Tuesday, February 7, 2017

Black History Month: Pierre Whiting

Pierre Whiting: Local Black History Folk Hero

Pierre Whiting (Retrieved from: http://www.kentucky.com/news/local/news-columns-blogs/tom-eblen/article129881284.html, February 7, 2017.)
Pierre Whiting (1861-1949) wasn't an innovator or an explorer, but his story is so compelling that we had to share it. Born in 1861 in Woodford County, Pierre was hired by the University of Kentucky in 1888 as a janitor. He was UK's first black employee, and he holds the record for length of employment at the university–57 years! He retired in 1945. He lived in Adamstown, a black community, in then-segregated Lexington, KY. Adamstown no longer exists. It was purchased incrementally by UK, starting in the 1920s, and UK finished its purchases in the 1940s. Memorial Coliseum, which opened in 1950, sits on the site of Adamstown. According to local records, Pierre's house was purchased by UK in 1943 for $1,800 ($25,715 in today's money).

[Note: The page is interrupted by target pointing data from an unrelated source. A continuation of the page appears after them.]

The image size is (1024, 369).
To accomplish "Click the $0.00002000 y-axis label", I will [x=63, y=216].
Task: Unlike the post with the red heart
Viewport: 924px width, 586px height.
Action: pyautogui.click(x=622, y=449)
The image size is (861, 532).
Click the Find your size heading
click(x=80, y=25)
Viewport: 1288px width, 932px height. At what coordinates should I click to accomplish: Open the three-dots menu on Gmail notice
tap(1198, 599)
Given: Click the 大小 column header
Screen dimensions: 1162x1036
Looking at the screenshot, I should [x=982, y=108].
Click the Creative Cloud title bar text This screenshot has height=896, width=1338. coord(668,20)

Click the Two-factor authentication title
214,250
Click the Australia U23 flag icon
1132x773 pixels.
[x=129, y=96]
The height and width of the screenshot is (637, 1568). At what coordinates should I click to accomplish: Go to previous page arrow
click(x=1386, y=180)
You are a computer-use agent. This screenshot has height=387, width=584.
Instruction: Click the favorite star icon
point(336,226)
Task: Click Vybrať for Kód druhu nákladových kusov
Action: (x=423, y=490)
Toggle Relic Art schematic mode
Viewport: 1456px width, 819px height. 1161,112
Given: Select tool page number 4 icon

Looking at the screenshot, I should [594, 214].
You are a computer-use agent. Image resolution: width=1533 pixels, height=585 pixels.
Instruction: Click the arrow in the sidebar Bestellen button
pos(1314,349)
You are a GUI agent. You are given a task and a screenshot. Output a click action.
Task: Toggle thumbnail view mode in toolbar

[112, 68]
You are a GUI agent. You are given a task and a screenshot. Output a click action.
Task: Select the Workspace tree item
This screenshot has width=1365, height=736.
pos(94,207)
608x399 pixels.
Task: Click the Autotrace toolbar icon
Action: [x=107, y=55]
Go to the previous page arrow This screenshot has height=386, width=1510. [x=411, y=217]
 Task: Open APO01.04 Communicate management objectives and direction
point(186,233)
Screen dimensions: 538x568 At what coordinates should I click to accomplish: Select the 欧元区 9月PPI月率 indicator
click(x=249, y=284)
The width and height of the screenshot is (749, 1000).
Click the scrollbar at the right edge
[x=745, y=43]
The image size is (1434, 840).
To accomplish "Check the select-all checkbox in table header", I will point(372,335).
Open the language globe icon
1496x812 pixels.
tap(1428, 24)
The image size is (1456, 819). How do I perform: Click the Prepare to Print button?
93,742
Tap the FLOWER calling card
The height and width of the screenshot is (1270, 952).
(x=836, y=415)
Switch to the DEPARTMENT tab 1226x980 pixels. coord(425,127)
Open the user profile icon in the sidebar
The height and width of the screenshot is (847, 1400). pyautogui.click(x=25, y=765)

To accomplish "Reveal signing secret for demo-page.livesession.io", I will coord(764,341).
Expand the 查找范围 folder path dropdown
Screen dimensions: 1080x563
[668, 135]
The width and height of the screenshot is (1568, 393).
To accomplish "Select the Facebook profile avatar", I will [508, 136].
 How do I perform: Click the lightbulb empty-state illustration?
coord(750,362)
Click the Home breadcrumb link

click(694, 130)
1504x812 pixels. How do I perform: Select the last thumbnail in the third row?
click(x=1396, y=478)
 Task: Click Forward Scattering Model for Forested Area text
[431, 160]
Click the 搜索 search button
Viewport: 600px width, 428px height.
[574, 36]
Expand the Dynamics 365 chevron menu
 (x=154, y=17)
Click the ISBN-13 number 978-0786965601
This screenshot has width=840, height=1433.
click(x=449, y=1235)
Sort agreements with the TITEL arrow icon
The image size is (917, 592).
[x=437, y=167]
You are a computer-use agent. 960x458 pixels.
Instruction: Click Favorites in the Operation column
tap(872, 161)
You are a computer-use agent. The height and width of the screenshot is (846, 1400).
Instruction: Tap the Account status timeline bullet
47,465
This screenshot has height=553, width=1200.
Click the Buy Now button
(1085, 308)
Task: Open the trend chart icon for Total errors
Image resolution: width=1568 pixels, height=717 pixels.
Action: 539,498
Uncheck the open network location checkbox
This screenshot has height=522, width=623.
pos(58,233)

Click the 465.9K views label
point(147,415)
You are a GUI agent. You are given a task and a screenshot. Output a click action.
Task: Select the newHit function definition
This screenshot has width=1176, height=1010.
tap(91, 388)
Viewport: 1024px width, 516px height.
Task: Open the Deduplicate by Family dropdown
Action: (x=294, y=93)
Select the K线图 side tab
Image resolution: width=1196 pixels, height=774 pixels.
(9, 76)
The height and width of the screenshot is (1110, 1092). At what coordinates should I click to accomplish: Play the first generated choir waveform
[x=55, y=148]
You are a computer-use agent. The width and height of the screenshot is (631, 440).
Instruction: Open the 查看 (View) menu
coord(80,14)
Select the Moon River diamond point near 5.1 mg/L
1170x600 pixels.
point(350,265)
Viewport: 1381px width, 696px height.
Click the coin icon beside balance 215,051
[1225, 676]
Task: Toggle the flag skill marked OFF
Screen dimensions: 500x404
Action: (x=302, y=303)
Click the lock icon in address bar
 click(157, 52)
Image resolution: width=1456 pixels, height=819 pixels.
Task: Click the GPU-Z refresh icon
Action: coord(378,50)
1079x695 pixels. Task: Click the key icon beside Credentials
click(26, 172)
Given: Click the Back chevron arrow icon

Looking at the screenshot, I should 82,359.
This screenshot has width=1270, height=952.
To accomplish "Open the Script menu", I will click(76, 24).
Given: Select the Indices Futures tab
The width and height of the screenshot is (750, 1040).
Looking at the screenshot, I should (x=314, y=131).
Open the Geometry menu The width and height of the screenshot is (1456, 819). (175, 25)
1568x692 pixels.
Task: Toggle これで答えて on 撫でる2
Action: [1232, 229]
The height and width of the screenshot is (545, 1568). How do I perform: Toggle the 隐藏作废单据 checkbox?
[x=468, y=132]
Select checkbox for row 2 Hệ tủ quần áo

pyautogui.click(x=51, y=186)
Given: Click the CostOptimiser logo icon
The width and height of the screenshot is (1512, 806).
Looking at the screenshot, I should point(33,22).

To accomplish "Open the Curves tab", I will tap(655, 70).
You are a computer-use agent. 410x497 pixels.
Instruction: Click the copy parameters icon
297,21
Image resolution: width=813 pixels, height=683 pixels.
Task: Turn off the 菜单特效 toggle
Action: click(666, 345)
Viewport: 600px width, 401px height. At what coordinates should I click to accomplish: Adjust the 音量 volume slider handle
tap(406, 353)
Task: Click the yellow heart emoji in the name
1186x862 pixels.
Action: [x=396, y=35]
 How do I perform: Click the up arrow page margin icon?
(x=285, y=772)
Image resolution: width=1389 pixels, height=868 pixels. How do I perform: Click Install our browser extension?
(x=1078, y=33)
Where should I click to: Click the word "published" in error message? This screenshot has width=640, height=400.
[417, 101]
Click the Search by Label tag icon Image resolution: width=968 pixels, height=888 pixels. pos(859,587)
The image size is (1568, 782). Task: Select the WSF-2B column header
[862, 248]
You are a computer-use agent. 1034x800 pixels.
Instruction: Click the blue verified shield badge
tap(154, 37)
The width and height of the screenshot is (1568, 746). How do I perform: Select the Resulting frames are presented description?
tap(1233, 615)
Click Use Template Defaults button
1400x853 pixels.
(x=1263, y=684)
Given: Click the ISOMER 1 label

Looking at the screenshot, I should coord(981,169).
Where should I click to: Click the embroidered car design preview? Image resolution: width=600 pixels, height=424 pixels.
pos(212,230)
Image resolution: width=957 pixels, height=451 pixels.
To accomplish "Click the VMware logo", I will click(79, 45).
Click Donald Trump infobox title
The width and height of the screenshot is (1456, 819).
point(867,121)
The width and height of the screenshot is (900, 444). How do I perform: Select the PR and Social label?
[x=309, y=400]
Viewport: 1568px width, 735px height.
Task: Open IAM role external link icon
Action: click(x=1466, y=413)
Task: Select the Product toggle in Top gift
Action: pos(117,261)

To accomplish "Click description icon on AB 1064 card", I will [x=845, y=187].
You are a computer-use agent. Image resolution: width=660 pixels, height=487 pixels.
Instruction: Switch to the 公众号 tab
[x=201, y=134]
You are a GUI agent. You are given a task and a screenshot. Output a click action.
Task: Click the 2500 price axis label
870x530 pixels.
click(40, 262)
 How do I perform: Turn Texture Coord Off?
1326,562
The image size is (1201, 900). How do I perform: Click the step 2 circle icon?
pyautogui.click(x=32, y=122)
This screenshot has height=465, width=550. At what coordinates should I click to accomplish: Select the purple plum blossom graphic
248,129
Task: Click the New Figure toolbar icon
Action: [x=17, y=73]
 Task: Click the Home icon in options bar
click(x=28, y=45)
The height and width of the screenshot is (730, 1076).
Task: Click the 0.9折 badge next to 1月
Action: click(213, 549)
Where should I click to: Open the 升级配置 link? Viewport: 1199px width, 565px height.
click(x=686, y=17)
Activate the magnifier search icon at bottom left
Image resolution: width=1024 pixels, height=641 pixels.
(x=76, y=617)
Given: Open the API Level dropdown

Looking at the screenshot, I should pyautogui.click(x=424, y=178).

During his 57-year career at the University of Kentucky, Pierre became a beloved figure on campus. He acquired the moniker of "Dean Whiting." He became a treasure trove of information about UK's history. In fact, editors of the Kentucky Kernel, UK's student newspaper, would regularly interview him for his memories of working at UK. Most of his janitorial work took place at White Hall, a dormitory then, and the Main Building, one of the four original buildings on campus and the only survivor of the four.

He retired in 1945, and died on April 7, 1949. He lived long enough to witness the enrollment of UK's first black student, Lyman T. Johnson.